研究課題/領域番号 |
20K15115
|
研究機関 | 金沢大学 |
研究代表者 |
山口 直也 金沢大学, ナノマテリアル研究所, 特任助教 (70868116)
|
研究期間 (年度) |
2020-04-01 – 2023-03-31
|
キーワード | 電場 / スピン軌道相互作用 / スピン分裂 / ラシュバ効果 / 準安定構造 / 太陽電池 / 有機薄膜 / データ科学 |
研究実績の概要 |
本年度はまず前年度に改良した電界効果を調べるための電場印加計算コードを磁性絶縁体への応用を試みた。
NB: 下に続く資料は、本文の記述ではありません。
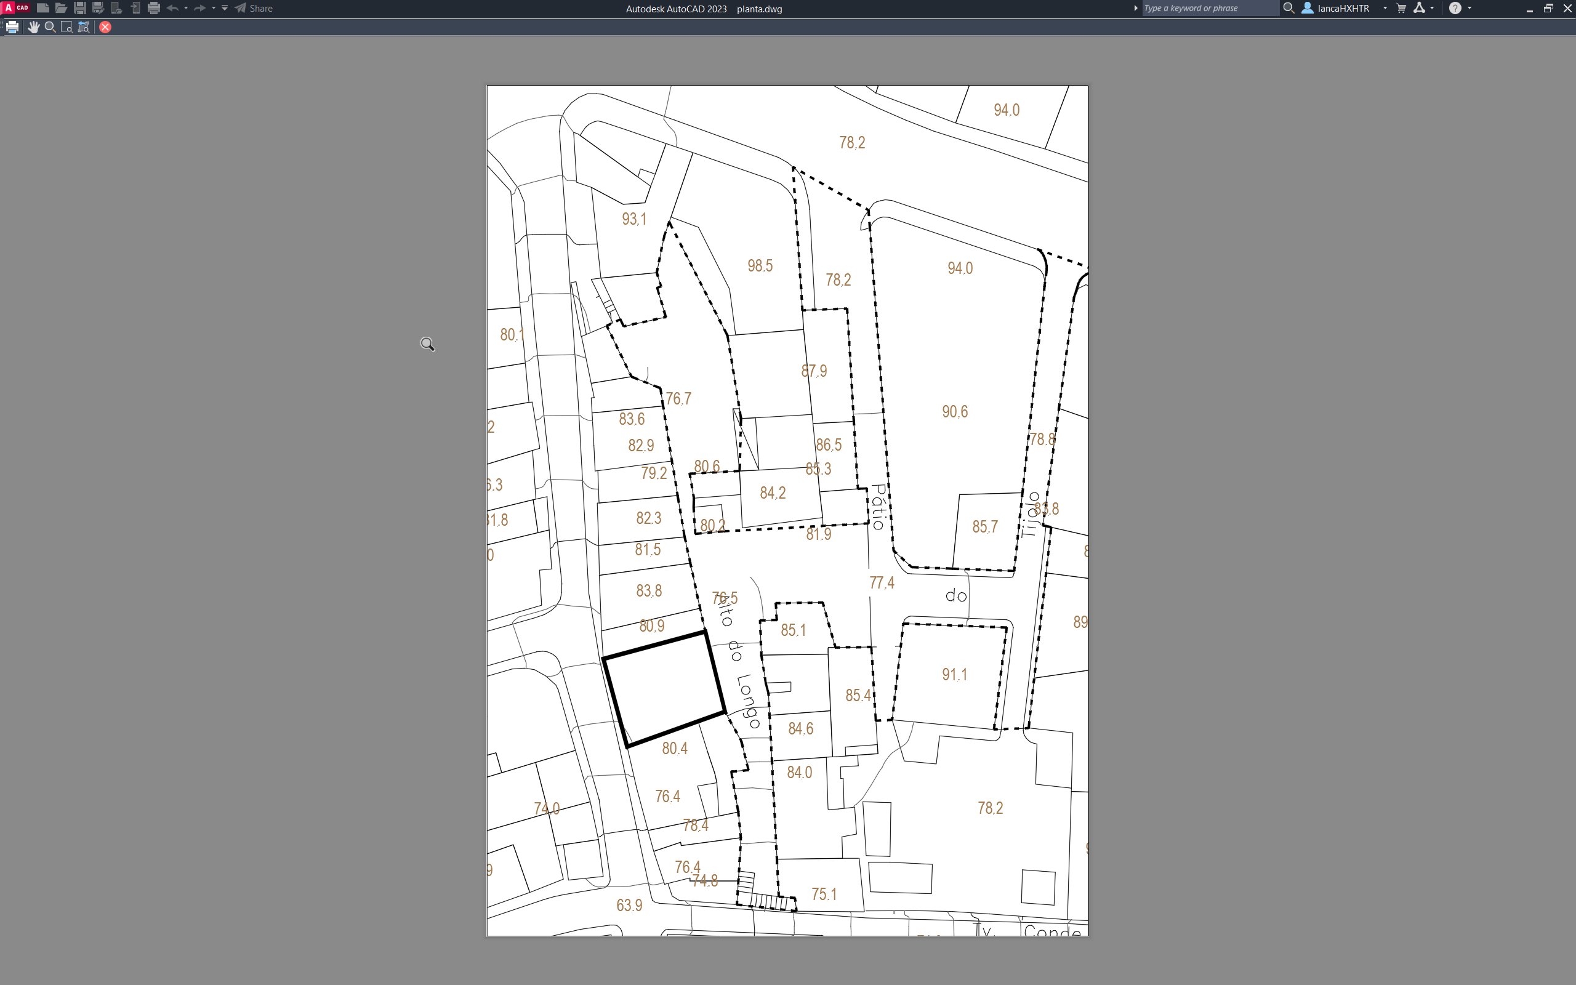Screen dimensions: 1576x985
Task: Expand the Undo history dropdown arrow
Action: [186, 8]
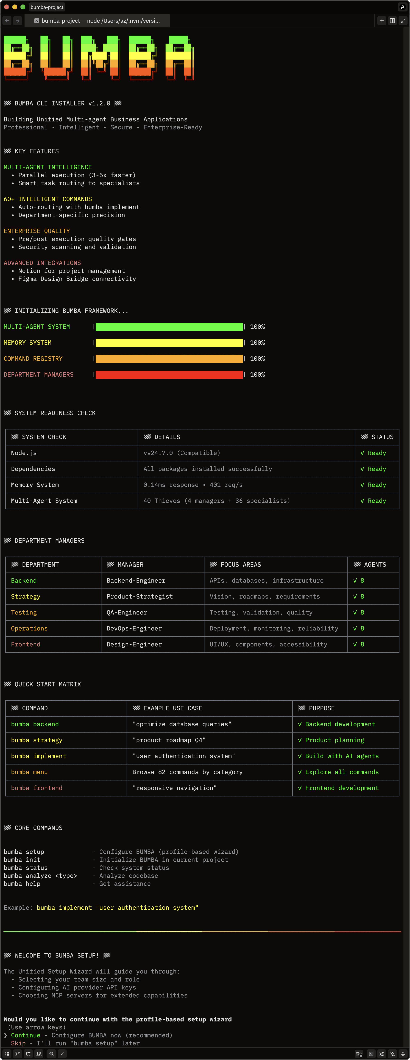The image size is (410, 1060).
Task: Click the diagnostics checkmark icon
Action: [62, 1054]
スピン分裂の計算の際に考慮が必要なスピン軌道相互作用を取り入れた場合、電場印加時に誤った計算を行っていたため、さらなる計算コードの修正を行った。再び修正したコードを用いて、III-V、II-VI族半導体、IV族絶縁体に対して誘電率、ボルン有効電荷の計算を行うとともに、ZnTe、CdTe、AlSbの誘電特性についてスピン軌道相互作用の影響を調べた。先行研究の誘電率、ボルン有効電荷の値の再現ができ、原子基底を使用した電場印加計算コードの開発に成功したといえる。その定式化等の成果は国際学術誌に投稿中である。 巨大なバルクラシュバ効果を示すBiTeIを対象とした結晶構造予測によって得られたいくつかの準安定構造に、最安定構造と同様にスピン分裂が生じるものがあることが分かり、詳細に解析した結果、最安定構造とは異なるテクスチャ(形状)を持つスピン分裂を持つことが分かった。今後、結果をまとめ論文として投稿することを検討している。 スピン分裂の候補物質として集中的に太陽電池材料を調べるのに関連して、太陽電池デバイスグループとの共同研究を通じてデータベースを作成し、太陽電池材料の設計指針の提案を行った。約1500の近年の有機薄膜非フラーレン系太陽電池材料の論文から材料の特性データを抽出し、データ科学的手法に基づいて、高性能な材料の条件を導出した。得られた成果は国際学術誌Jpn. J. Appl. Phys.に掲載され、注目論文(Spotlights)として選出された。
|
現在までの達成度 (区分) |
現在までの達成度 (区分)
3: やや遅れている
理由
電界効果を調べるための計算コードについて、スピン軌道相互作用を考慮する場合にバグが含まれており誤った結果が得られることが分かったため、本年度において修正を施した。次年度よりスピン分裂の応用計算を行っていく。
|
今後の研究の推進方策 |
研究で作成した有機薄膜太陽電池材料データベースを活用し、有機薄膜に着目してスピン分裂を調べていき、材料の基本的な物性との関連性を調べる。
|
次年度使用額が生じた理由 |
引き続き新型コロナウイルスの影響のため学会のオフライン参加が無くなり、旅費の使用が無くなったため、及び、当初計画の研究遂行の遅れにより、次年度使用額が生じた。 計算コードの修正の必要が生じ、応用計算が当初の見込みに比べ行えなかったため、前年に計画した安定的な計算資源の確保のための中規模のワークステーションの導入は本年度には行わず、次年度に行う。